Task:
Give back every entry in full, exactly as it reads.

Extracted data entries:
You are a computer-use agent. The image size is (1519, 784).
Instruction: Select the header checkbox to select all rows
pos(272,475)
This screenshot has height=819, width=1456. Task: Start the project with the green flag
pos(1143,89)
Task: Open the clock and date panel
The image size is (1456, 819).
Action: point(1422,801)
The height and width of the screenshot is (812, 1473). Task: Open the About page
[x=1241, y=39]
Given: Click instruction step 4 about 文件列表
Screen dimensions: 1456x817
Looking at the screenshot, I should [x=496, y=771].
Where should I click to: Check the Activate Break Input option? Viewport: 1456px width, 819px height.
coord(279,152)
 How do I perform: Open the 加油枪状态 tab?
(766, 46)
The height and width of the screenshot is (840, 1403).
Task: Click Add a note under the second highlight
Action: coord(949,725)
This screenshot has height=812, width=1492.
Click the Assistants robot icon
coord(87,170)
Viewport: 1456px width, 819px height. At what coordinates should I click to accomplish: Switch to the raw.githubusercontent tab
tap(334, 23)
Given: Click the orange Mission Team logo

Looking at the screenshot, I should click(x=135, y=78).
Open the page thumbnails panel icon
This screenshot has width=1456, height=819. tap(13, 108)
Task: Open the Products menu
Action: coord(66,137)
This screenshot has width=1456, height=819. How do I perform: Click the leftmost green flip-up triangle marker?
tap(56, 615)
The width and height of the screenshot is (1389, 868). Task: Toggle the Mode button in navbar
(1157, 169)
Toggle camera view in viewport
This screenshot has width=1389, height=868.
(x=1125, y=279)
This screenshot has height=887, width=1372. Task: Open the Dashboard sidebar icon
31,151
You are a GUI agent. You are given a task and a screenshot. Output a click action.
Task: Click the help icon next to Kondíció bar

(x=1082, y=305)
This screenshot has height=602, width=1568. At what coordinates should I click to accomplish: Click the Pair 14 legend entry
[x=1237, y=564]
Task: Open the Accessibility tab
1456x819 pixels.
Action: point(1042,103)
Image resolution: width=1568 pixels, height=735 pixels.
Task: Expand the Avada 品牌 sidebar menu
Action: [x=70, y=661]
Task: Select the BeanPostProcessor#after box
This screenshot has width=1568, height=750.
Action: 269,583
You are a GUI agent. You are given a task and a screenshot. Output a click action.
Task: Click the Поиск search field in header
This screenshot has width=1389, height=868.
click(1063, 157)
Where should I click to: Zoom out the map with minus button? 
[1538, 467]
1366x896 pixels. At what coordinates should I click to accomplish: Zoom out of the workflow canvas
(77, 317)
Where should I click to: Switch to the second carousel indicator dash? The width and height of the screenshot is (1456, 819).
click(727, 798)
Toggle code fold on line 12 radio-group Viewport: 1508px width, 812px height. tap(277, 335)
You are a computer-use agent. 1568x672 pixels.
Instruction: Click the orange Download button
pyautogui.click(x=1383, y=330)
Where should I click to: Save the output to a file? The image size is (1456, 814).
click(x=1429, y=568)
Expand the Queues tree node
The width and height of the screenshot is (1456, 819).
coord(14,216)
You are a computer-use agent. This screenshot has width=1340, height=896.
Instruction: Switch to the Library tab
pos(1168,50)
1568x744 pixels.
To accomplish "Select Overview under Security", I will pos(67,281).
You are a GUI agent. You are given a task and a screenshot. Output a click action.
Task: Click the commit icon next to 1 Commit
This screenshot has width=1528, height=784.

Exercise solution:
You are a computer-use agent. The image size is (1519, 784).
Instruction: Select the header checkbox to select all rows
pos(272,475)
This screenshot has height=819, width=1456. Task: Start the project with the green flag
pos(1143,89)
Task: Open the clock and date panel
The image size is (1456, 819).
Action: point(1422,801)
The height and width of the screenshot is (812, 1473). Task: Open the About page
[x=1241, y=39]
Given: Click instruction step 4 about 文件列表
Screen dimensions: 1456x817
Looking at the screenshot, I should [x=496, y=771].
Where should I click to: Check the Activate Break Input option? Viewport: 1456px width, 819px height.
coord(279,152)
 How do I perform: Open the 加油枪状态 tab?
(766, 46)
The height and width of the screenshot is (840, 1403).
Task: Click Add a note under the second highlight
Action: coord(949,725)
This screenshot has height=812, width=1492.
Click the Assistants robot icon
coord(87,170)
Viewport: 1456px width, 819px height. At what coordinates should I click to accomplish: Switch to the raw.githubusercontent tab
tap(334, 23)
Given: Click the orange Mission Team logo

Looking at the screenshot, I should click(x=135, y=78).
Open the page thumbnails panel icon
This screenshot has width=1456, height=819. tap(13, 108)
Task: Open the Products menu
Action: coord(66,137)
This screenshot has width=1456, height=819. How do I perform: Click the leftmost green flip-up triangle marker?
tap(56, 615)
The width and height of the screenshot is (1389, 868). Task: Toggle the Mode button in navbar
(1157, 169)
Toggle camera view in viewport
This screenshot has width=1389, height=868.
(x=1125, y=279)
This screenshot has height=887, width=1372. Task: Open the Dashboard sidebar icon
31,151
You are a GUI agent. You are given a task and a screenshot. Output a click action.
Task: Click the help icon next to Kondíció bar

(x=1082, y=305)
This screenshot has height=602, width=1568. At what coordinates should I click to accomplish: Click the Pair 14 legend entry
[x=1237, y=564]
Task: Open the Accessibility tab
1456x819 pixels.
Action: point(1042,103)
Image resolution: width=1568 pixels, height=735 pixels.
Task: Expand the Avada 品牌 sidebar menu
Action: [x=70, y=661]
Task: Select the BeanPostProcessor#after box
This screenshot has width=1568, height=750.
Action: 269,583
You are a GUI agent. You are given a task and a screenshot. Output a click action.
Task: Click the Поиск search field in header
This screenshot has width=1389, height=868.
click(1063, 157)
Where should I click to: Zoom out the map with minus button? 
[1538, 467]
1366x896 pixels. At what coordinates should I click to accomplish: Zoom out of the workflow canvas
(77, 317)
Where should I click to: Switch to the second carousel indicator dash? The width and height of the screenshot is (1456, 819).
click(727, 798)
Toggle code fold on line 12 radio-group Viewport: 1508px width, 812px height. tap(277, 335)
You are a computer-use agent. 1568x672 pixels.
Instruction: Click the orange Download button
pyautogui.click(x=1383, y=330)
Where should I click to: Save the output to a file? The image size is (1456, 814).
click(x=1429, y=568)
Expand the Queues tree node
The width and height of the screenshot is (1456, 819).
coord(14,216)
You are a computer-use agent. This screenshot has width=1340, height=896.
Instruction: Switch to the Library tab
pos(1168,50)
1568x744 pixels.
To accomplish "Select Overview under Security", I will pos(67,281).
You are a GUI agent. You are given a task and a screenshot. Output a click action.
Task: Click the commit icon next to 1 Commit
This screenshot has width=1528, height=784.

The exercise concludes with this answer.